Bytes and nibbles

By Samuel Matsuo Harris

Home

Bytes

Nibbles

The ML Reading List #2

New spins on old ideas

The ML reading list

Published: Sat, 29 Jun 2024

Introduction

It's now been a month since I last published something and I'm still in the middle of making STICI-note part two (read part one here). So I thought screw it: time to unilaterally dump my favourite articles, papers, and video from the last two months on you. No need to thank me (I know you won't).

My Recommendations

Over the past couple of months, I've seen quite a few fascinating papers, articles, video essays, and open source projects. A common theme between the most interesting things I saw was certainly innovative takes on old ideas. Here are my favourite things that I read/watched:

KAN: Kolmogorov-Arnold Networks - This is a very interesting idea. If KANs are able to be sufficiently optimised and continue to outperform MLPs in other tests, they could be an innovation as significant for the field of machine learning as transformers. Not only do they promise better performance than MLPs for some problems, they also promise lower sized models (for the same performance) and far better explainability.
From Local to Global: A Graph RAG Approach to Query-Focused Summarization - Using graphs to enhance RAG knowledge bases is a very novel idea and I can definitely see the benefit using this when applying RAG to real knowledge bases. Only time will tell whether this idea takes off or not.
A Survey on Retrieval-Augmented Text Generation for Large Language Models - I’ve recently been researching into how to apply RAG to help me implement my STICI-note project. This survey gives a great broad overview of the current frontier of RAG research as well as a very insightful framework for all of the aspects of implementing RAG.
New Discovery: LLMs have a Performance Phase - This video (part 1 of a 3 part series) gives a great introduction to an a concept that is completely counterintuitive to anyone who has trained a neural network before: grokking (not to be confused with xAI’s Grok), the phenomenon of neural networks becoming generalised after being trained far beyond the point of overfitting their training set. I was incredibly sceptical about this at first as it goes against everything I know about overfitting, but there is a paper about it in NeurIPS, so maybe the researchers are onto something.
Curse of Dimensionality: An Intuitive Exploration - I hate to repeat the title, but “intuitive” is undeniably the best word to describe this explanation of the curse of dimensionality.

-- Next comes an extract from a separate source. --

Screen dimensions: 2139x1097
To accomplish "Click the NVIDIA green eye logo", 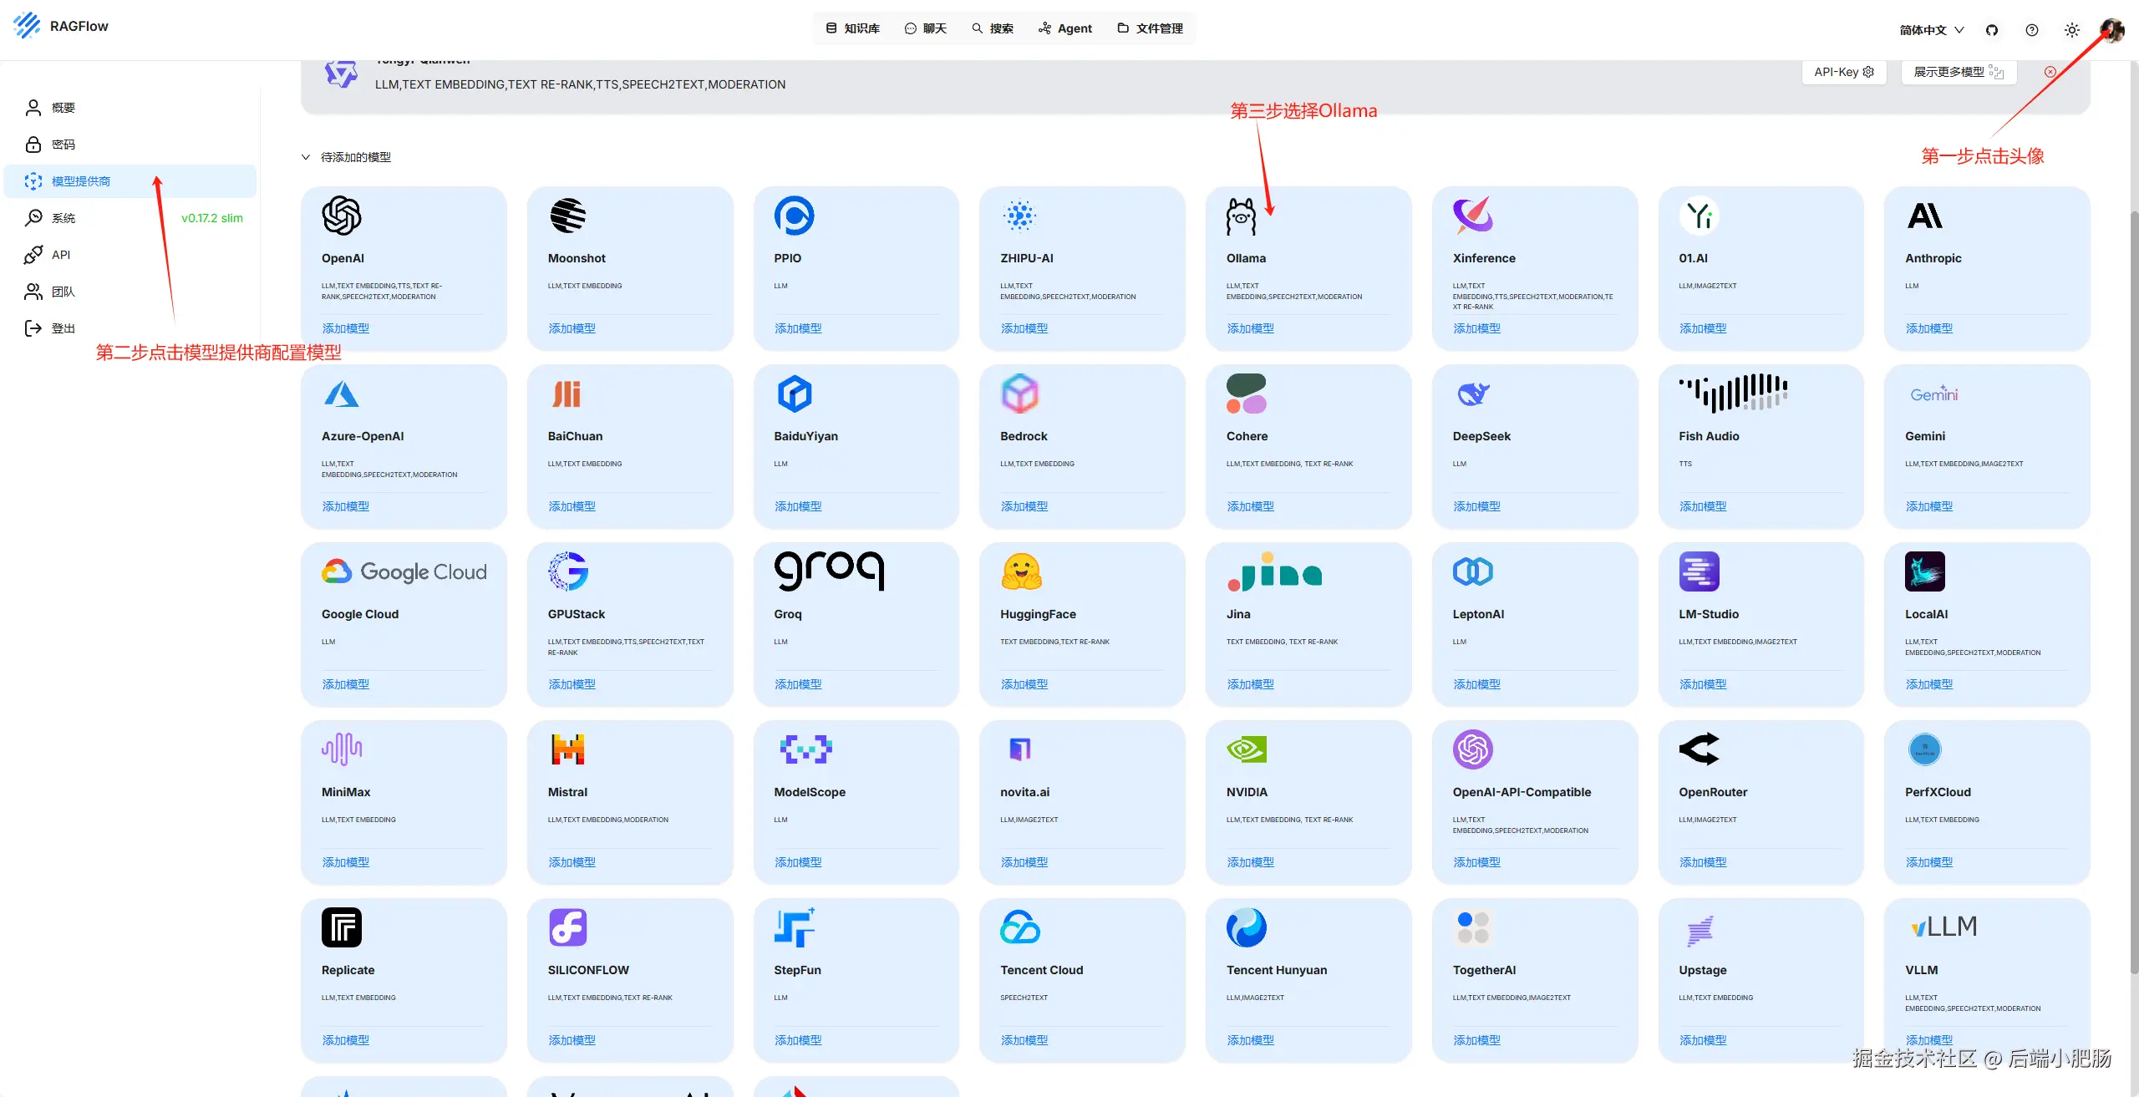I will (1246, 749).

Salih Salih does a very good job at explanation what the curse of dimensionality is and how it affects our ML models.
Good tokenizers is all you need - This was very eye-opening. I never I never quite realised the importance of tokenisers until I read this article. Even if you don’t plan to create your own LLMs from scratch, this is well worth the read as it explains a lot strange behaviours in LLMs.
2024 GitHub Accelerator: Meet the 11 projects shaping open source AI - So it turns out that GitHub has an accelerator program where they sponsor and give advice to a selection of open-source source projects on their platform. This year, the theme was “Advancing AI”, so I just had to take a look at it. Out of the 11 chosen projects, the following three really stood out to me as projects that I am likely to use:
- LLMWare - A framework for building enterprise RAG applications.
- Giskard - A framework for evaluating LLMs and ML models.
- Marimo - An alternative to Jupyter notebook that seeks to improve on the much-loved tool.

Grokking: the most counterintuitive phenomenon I have ever seen in machine learning (colourised). Source: Grokking: Generalization Beyond Overfitting on Small Algorithmic Datasets.